FDE-Hike

Data engineering project, aiming to analyze the similarities between different hikings.

Project repository.

The technical objective of the project focuses on hiking trails. It aims to analyze the similarities between different routes using Airflow as the orchestrator of our pipeline. Data is scraped from open-source websites and enriched with data from the Reddit API. Natural Language Processing (NLP) techniques are then used to extract information from user’s posts and comments regarding their experience. The final data is then stored in a graph database, Neo4j.A graph database was used to establish relationships between routes, regions and features. This can help find similarities between routes and suggest alternatives based on user preferences.

Data sources

For this project we utilize 2 datasources:

  1. We used a website specialized in hikings that provided information on different routes, besthikesbc.ca, providing us with information such as:
    • Hike Name
    • Ranking
    • Difficulty
    • Distance (KM)
    • Elevation Gain (M)
    • Gradient
    • Time (Hours)
    • Dogs
    • 4x4
    • Season
    • Region
  2. We use Reddit publications for data enrichment. The Reddit API was accessed using the Python library called PRAW, providing us with information such as:
    • Title
    • Upvotes
    • Comments

Additionally, we created “.csv” files that will help us identify specific keywords for later use with Natural Language Processing (NLP) techniques in the Reddit comments:

  • Animals.csv
  • Danger.csv
  • Landscapes.csv
  • Nature.csv
  • Structures.csv
  • Weather.csv

Ingestion

In this phase we take care of recovering the data from besthikesbc.ca, first of all we check by pinging Google to see if we have a connection. If the result is positive, we will extract the data to the mentioned page.

  • We make an HTTP request to get the content of the page. Then, we employ the BeautifulSoup library to parse the HTML and extract information from the table of our interest.the table data is organized in a dictionary format and converted to JSON , we will save this JSON in a file named 'data_hiking.json' in a specific directory.

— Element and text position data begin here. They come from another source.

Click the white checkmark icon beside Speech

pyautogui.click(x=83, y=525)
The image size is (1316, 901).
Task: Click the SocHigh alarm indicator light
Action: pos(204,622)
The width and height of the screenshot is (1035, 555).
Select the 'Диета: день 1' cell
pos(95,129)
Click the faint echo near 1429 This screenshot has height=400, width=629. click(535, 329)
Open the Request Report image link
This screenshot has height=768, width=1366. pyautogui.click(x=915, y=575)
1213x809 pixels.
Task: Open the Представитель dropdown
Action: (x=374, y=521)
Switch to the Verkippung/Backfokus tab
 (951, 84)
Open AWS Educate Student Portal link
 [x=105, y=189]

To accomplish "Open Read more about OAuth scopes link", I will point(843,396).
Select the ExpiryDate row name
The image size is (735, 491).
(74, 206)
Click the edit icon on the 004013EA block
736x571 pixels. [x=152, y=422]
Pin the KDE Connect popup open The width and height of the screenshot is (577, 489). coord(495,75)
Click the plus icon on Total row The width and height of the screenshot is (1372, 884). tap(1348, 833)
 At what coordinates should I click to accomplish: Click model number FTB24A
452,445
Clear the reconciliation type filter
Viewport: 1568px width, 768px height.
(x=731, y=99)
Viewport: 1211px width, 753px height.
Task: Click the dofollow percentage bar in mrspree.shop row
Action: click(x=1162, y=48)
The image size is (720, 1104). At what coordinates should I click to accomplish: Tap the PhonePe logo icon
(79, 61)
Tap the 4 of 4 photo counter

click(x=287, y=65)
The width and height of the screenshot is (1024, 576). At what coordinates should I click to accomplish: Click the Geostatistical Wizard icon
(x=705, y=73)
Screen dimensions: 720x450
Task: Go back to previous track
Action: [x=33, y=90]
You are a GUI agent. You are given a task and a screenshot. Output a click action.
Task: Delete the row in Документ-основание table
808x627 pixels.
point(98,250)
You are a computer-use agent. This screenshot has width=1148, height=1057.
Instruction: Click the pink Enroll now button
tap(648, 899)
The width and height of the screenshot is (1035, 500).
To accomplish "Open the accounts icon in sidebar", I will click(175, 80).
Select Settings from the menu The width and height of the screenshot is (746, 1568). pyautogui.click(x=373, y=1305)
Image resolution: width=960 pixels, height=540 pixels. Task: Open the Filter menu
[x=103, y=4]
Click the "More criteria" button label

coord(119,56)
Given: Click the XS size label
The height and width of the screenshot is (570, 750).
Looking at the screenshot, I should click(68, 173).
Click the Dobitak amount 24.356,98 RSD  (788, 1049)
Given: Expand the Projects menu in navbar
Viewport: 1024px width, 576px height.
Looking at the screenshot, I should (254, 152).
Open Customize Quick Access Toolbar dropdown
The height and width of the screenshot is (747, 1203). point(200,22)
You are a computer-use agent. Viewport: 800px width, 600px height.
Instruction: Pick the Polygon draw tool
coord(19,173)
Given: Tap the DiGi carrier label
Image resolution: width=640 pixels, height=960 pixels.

  • The next step is to load the data from a JSON file named ‘data_hiking.json’ into a MongoDB collection, we check if a collection named ‘hikes’ already exists in the MongoDB database, if it does, we delete it to ensure an up-to-date data insertion.

In case the connection gives a negative result.

  • We perform data loading with local records.

It is important to note that the lines related to the storage in a Redis database were removed since the use of this technology was not necessary for the work we are initially proposing, We also considered using the Postgres database but we decided that the database that best suited our needs was MongoDB since the information collected in it was only one table, so we preferred the use of a NoSQL,

Staging

Cleansing

During the Cleansing process, we focused on determining which fields would be helpful in addressing the questions initially posed. As a result, columns such as:

  • Distance (KM)
  • Elevation Gaom (M)
  • Gradient
  • Dogs
  • 4x4
  • Season
Transformations

We also had the initiative to make transformations to certain fields (Ranking and Time (Hours)) but we decided that the initial form of the data gave a better understanding.Only a small modification was necessary. During the extraction process on the web page, a small problem related to the lack of a space inside the string in the ‘Time (Hours)’ column was corrected.

Enrichments

In this section, we make the most of the data collected from Reddit posts.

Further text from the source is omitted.